Performance Tuning

First, a few words about dnsdist architecture:

  • Each local bind has its own thread listening for incoming UDP queries
  • and its own thread listening for incoming TCP connections, dispatching them right away to a pool of TCP worker threads
  • Each backend has its own thread listening for UDP responses, including the ones triggered by DoH queries, if any
  • A maintenance thread calls the maintenance() Lua function every second if any, and is responsible for cleaning the cache
  • A health check thread checks the backends availability
  • A control thread handles console connections, plus one thread per connection
  • A carbon thread exports statistics to carbon servers if needed
  • One or more webserver threads handle queries to the internal webserver, plus one thread per HTTP connection
  • A SNMP thread handles SNMP operations, when enabled.
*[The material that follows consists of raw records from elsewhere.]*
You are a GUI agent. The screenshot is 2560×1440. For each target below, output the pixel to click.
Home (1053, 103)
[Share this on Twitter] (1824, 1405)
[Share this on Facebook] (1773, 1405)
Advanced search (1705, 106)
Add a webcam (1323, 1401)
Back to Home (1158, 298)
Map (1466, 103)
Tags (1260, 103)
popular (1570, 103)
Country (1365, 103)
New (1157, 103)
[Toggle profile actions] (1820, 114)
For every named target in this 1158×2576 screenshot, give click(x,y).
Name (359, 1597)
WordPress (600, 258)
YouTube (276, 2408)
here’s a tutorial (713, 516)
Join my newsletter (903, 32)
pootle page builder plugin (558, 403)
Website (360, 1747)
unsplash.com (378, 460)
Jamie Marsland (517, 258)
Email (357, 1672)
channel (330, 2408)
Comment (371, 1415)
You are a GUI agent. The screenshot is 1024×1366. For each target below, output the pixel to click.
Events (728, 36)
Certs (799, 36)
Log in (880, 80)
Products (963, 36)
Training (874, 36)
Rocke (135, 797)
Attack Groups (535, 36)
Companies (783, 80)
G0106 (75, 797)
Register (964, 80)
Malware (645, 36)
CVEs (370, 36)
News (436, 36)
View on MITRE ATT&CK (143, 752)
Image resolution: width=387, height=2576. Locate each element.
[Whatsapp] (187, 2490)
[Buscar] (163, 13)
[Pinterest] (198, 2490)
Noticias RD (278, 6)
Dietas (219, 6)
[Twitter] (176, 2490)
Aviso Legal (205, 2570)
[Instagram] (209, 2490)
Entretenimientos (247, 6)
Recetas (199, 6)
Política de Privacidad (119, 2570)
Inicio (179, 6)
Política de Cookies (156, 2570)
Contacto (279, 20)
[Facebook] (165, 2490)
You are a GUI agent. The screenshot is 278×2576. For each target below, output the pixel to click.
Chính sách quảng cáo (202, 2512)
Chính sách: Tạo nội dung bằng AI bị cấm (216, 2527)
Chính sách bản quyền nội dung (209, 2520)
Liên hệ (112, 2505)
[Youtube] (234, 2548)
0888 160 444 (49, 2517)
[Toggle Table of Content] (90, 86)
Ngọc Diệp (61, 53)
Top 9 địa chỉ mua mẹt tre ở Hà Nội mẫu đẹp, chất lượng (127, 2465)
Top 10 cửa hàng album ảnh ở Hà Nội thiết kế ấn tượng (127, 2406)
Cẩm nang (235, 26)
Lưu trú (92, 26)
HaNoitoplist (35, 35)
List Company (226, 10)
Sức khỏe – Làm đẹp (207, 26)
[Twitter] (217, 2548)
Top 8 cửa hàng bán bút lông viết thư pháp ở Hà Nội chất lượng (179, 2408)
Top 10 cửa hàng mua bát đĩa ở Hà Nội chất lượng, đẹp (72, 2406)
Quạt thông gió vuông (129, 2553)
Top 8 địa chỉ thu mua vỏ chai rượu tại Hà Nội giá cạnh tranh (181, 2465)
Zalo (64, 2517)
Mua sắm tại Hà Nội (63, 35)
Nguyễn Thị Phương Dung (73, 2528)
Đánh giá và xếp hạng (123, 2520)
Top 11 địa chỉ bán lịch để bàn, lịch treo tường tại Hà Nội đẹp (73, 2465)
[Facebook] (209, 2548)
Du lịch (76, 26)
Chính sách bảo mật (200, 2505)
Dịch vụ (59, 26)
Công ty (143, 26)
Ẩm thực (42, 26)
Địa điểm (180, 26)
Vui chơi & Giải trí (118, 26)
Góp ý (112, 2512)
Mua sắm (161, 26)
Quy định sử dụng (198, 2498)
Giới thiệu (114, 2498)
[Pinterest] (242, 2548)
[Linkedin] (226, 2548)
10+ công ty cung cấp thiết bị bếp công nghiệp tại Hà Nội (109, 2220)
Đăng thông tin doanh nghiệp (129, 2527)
UDP and incoming DNS over HTTPS

DNSDist UDP design

dnsdist design choices mean that the processing of UDP and DNS over HTTPS queries is done by only one thread per local bind (per addLocal(), addDNSCryptLocal() and addDOHLocal() directive).

This is great to keep lock contention to a low level, but might not be optimal for setups using a lot of processing power, caused for example by a large number of complicated rules. To be able to use more CPU cores for UDP queries processing, it is possible to use the reusePort parameter of the addLocal() and setLocal() directives to be able to add several identical local binds to dnsdist:

addLocal("192.0.2.1:53", {reusePort=true})
addLocal("192.0.2.1:53", {reusePort=true})
addLocal("192.0.2.1:53", {reusePort=true})
addLocal("192.0.2.1:53", {reusePort=true})

dnsdist will then add four identical local binds as if they were different IPs or ports, start four threads to handle incoming queries and let the kernel load balance those randomly to the threads, thus using four CPU cores for rules processing. Note that this require SO_REUSEPORT support in the underlying operating system (added for example in Linux 3.9). Please also be aware that doing so will increase lock contention and might not therefore scale linearly, as discussed below.

Another possibility is to use the reuseport option to run several dnsdist processes in parallel on the same host, thus avoiding the lock contention issue at the cost of having to deal with the fact that the different processes will not share information, like statistics or DDoS offenders.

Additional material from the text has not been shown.